Let $K\subset L \subset M$ be number fields, $[L:K] = n, [M:L]=m$, and let $\{\alpha_1,\ldots,\alpha_n\}$ and $\{\beta_1,\ldots,\beta_m\}$ be bases for $L$ over $K$ and $M$ over $L$, respectively.

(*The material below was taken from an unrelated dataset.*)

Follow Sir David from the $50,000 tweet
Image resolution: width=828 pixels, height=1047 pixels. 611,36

Then we have $$\text{disc}_K^M(\alpha_1\beta_1,\ldots, \alpha_n\beta_m) = \left(\text{disc}_K^L\left(\alpha_1,\ldots,\alpha_n\right)\right)^m N_K^L\left(\text{disc}_L^M\left(\beta_1,\ldots, \beta_m\right)\right)$$ where, for example, $\text{disc}_{K}^L(\alpha_1, \ldots, \alpha_n) = \det(\sigma_i(\alpha_j))^2=\det(T_{K}^L(\alpha_i\alpha_j))$ where the embeddings $\sigma_i$ of $L$ in $\mathbb{C}$ fix $K$ point-wise; $N_K^L$ is the norm function defined for a number field $L$ which fixes $K$.

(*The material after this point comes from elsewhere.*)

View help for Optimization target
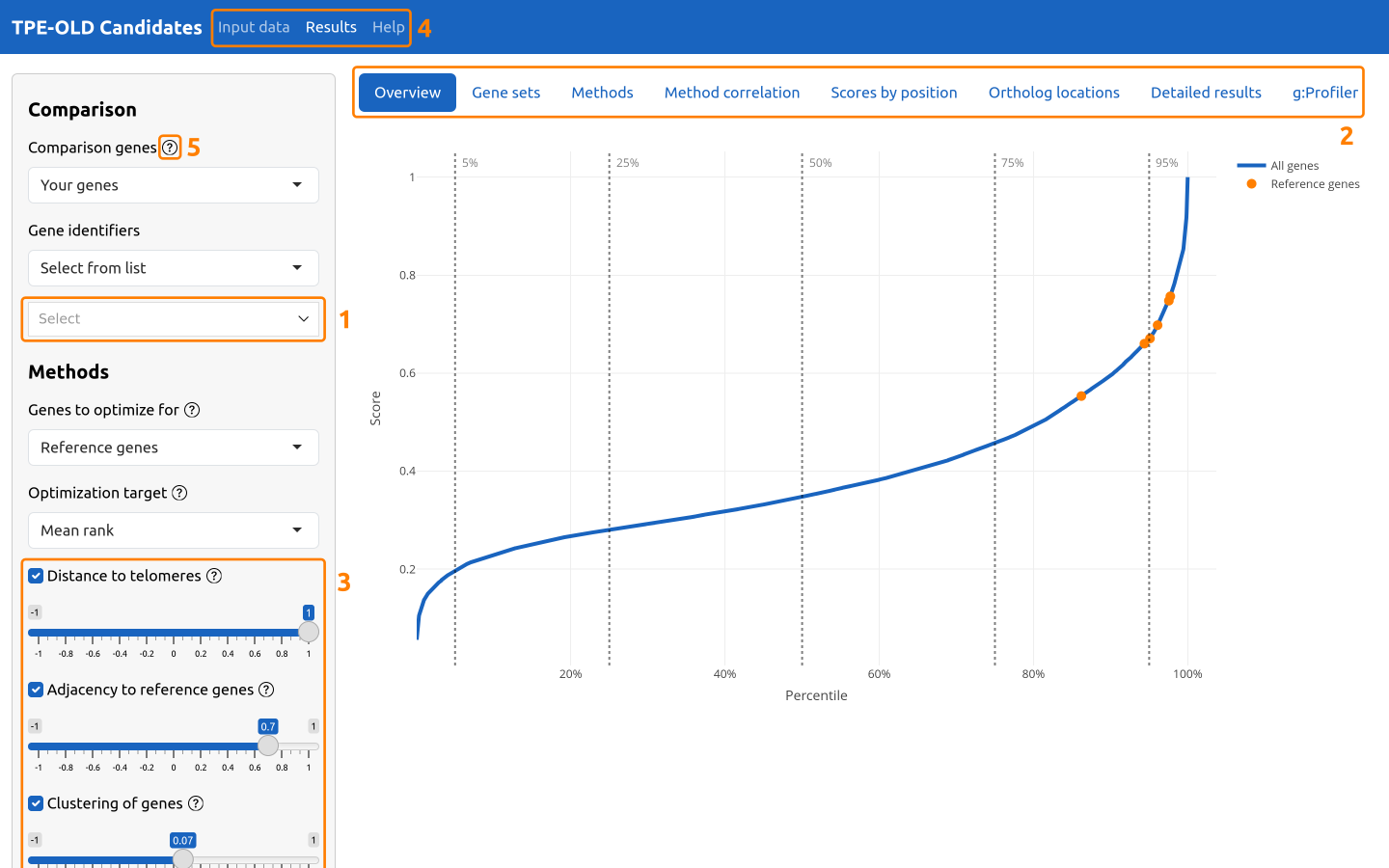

Using this I have to prove

Let $p$ be an odd prime number, then $\text{disc}_{\mathbb{Q}}^{\mathbb{Q}[\xi_p]}(\xi_p) = p^{(p-3)/{2}}$, where $\xi_p = \zeta_p +\zeta_p^{-1}$ and $\zeta_p = e^{2\pi i /p}$.

I have observed that

  1. $\mathbb{Q}\subset \mathbb{Q}[\xi_p] \subset \mathbb{Q}[\zeta_p]$
  2. $[\mathbb{Q}[\xi_p]:\mathbb{Q}] = \frac{\varphi(p)}{2}$
  3. $[\mathbb{Q}[\zeta_p]:\mathbb{Q}[\xi_p]]=2$
  4. $\text{disc}_{\mathbb{Q}}^{\mathbb{Q}[\zeta_p]}(\zeta_p) = \pm p^{p-2}$, where + sign holds iff $p\equiv 1,2 \pmod 4$.
  5. $\{1,\zeta_p,\xi_p,\xi_p\zeta_p, \ldots, \xi_p^{n-1}, \xi_p^{n-1}\zeta_p\}$ is an integral basis of $\mathbb{Q}[\zeta_p]$.

[Source of question: ex. 35, Ch 2, "Number Fields" by D. A. Marcus.]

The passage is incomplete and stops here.